Big quakes are supposed to threaten the central Bay Area, not Napa, the place where people come for pleasure.
Yet on Aug. 24, Napa, American Canyon and parts of Vallejo got hit with the Bay Area’s strongest quake in a quarter century. The South Napa quake, as it is now known, became a national and international story. Images of Napa’s crippled downtown buildings shot around the world.
How strong is a 6.0-magnitude quake? Hundreds of millions of dollars in damages strong. Strong enough to crack thousands of walls and foundations, shatter a half dozen downtown landmarks, spill a sea of wine, buckle sidewalks and, as the weeks passed, snap hundreds of water lines.
The South Napa quake perpetrated destruction commonly associated with acts of war. And with the mayhem came post-quake psychological trauma.
For weeks after, many of us awoke in the middle of the night and replayed the quake track embedded in our brains.
And the aftershocks kept coming, a reminder that the earth beneath us — the now-infamous West Napa Fault — has a wild bent. On Thanksgiving Day, as we prepared our turkeys, a rude jolt struck, freezing us in place yet again.
Napa was declared a state disaster area, then a federal disaster area, qualifying residents and businesses for millions of dollars in grants and loans for rebuilding.
Before federal dollars began flowing, Napa Valley Vintners pledged $10 million in Wine Auction funds so the Napa Valley Community Foundation could begin local relief efforts.
By mid-December, the Federal Emergency Management Agency reported having made $8.8 million in household grants, while the U.S. Small Business Administration had approved over 500 home loans and 45 business loads totaling $21.2 million.
Local government and the wine industry estimated losses after the quake at more than $442 million, while a risk management firm later projected total damage at $1 billion.
The actual figure will never be known.

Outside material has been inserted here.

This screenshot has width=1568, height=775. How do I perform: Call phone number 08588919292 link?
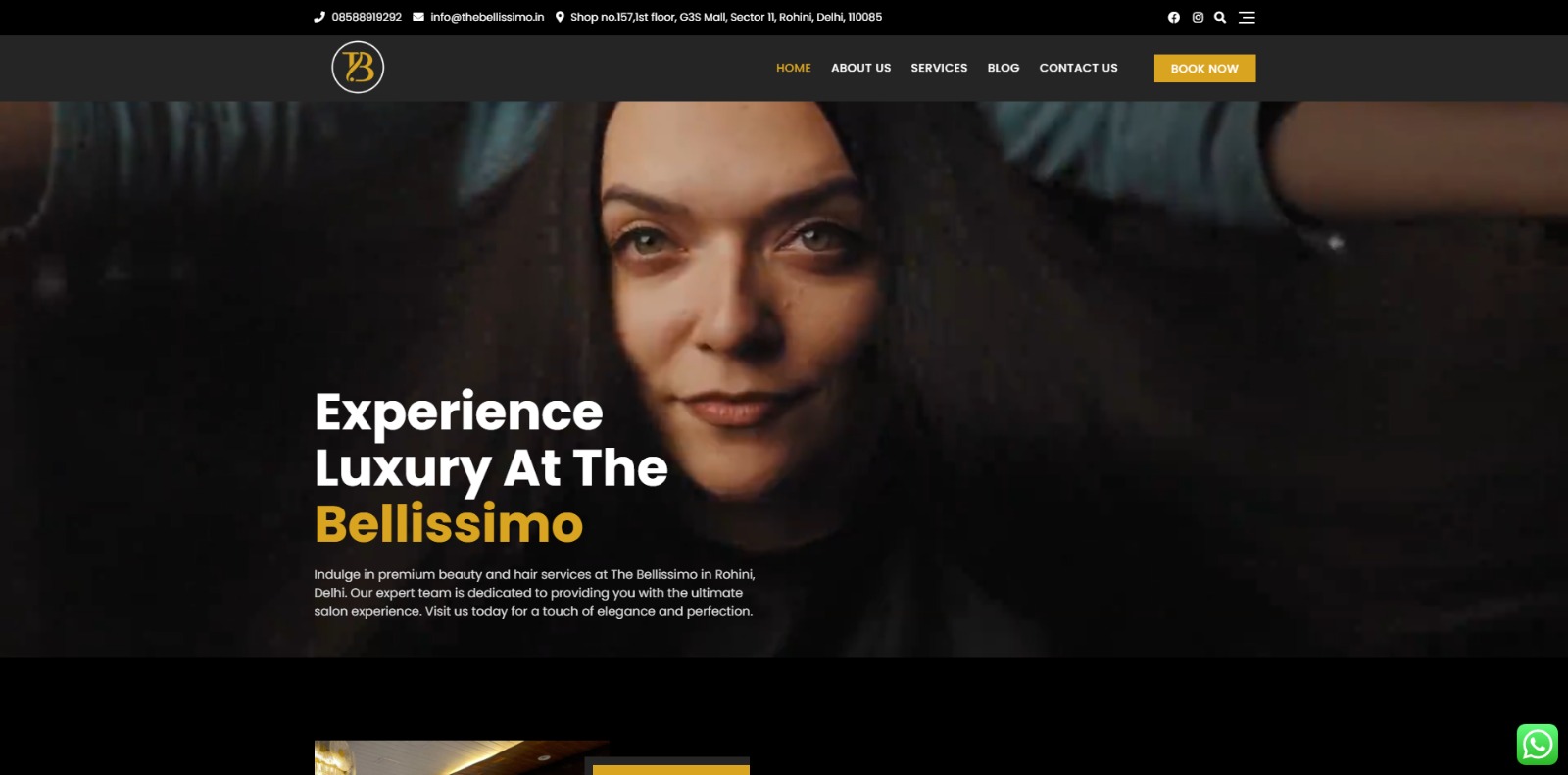coord(367,17)
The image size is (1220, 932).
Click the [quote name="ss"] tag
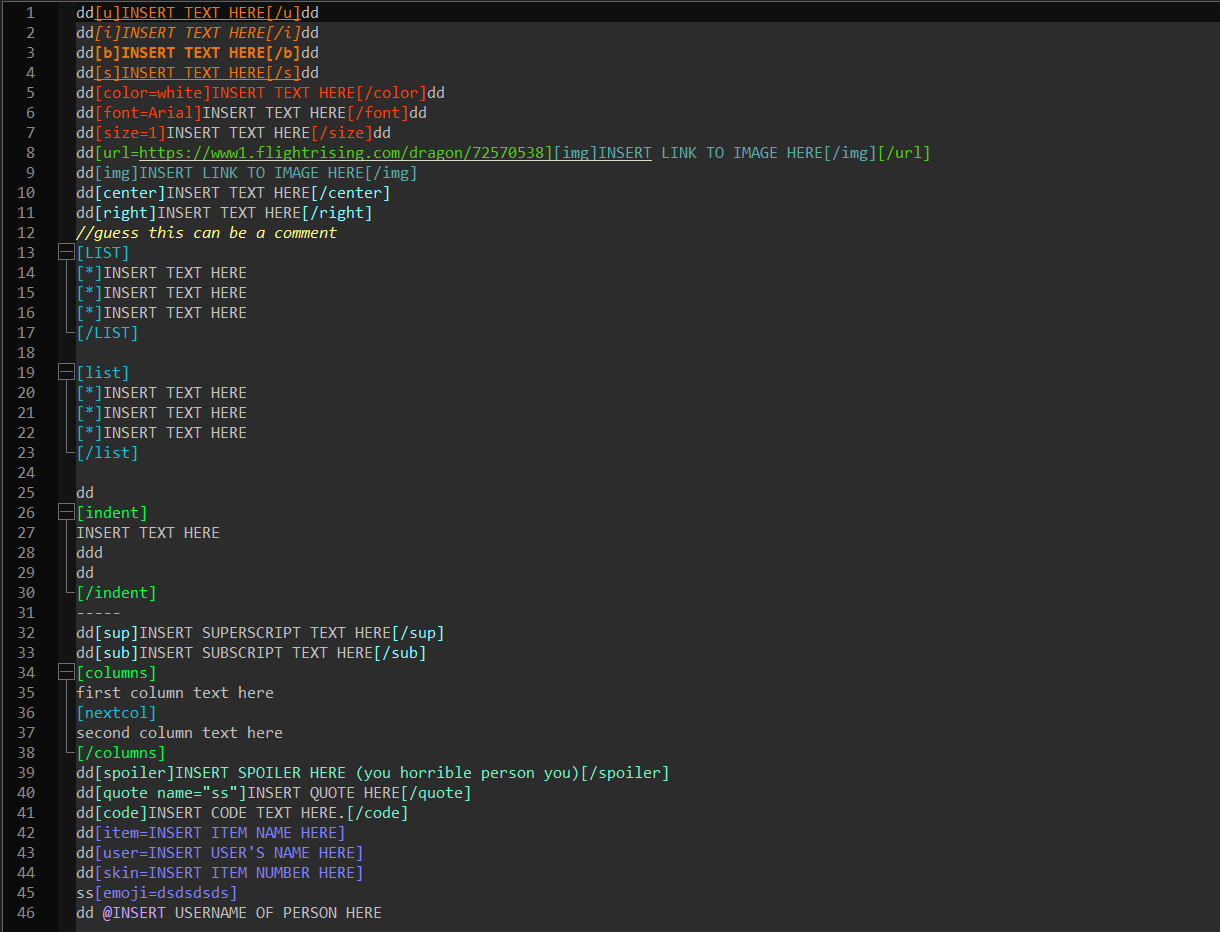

Thousands of households and businesses are left to patch up as best they can, leaving for another day what to do with stucco cracks and the loss of the heirloom china.
Downtown Napa, a bleak scene of cracked and toppled masonry after the quake, is gradually looking like its old self.
Much of the chainlink is gone, most of the closed businesses have reopened and repairs are underway on nearly everything else.
While the physical evidence of the quake is disappearing, the ugly memories are still there. Our manmade environment no longer feels as sturdy as it did before Aug. 24.
Those insecurities are most pronounced when we wake up in the middle of the night. And the clock approaches 3:20.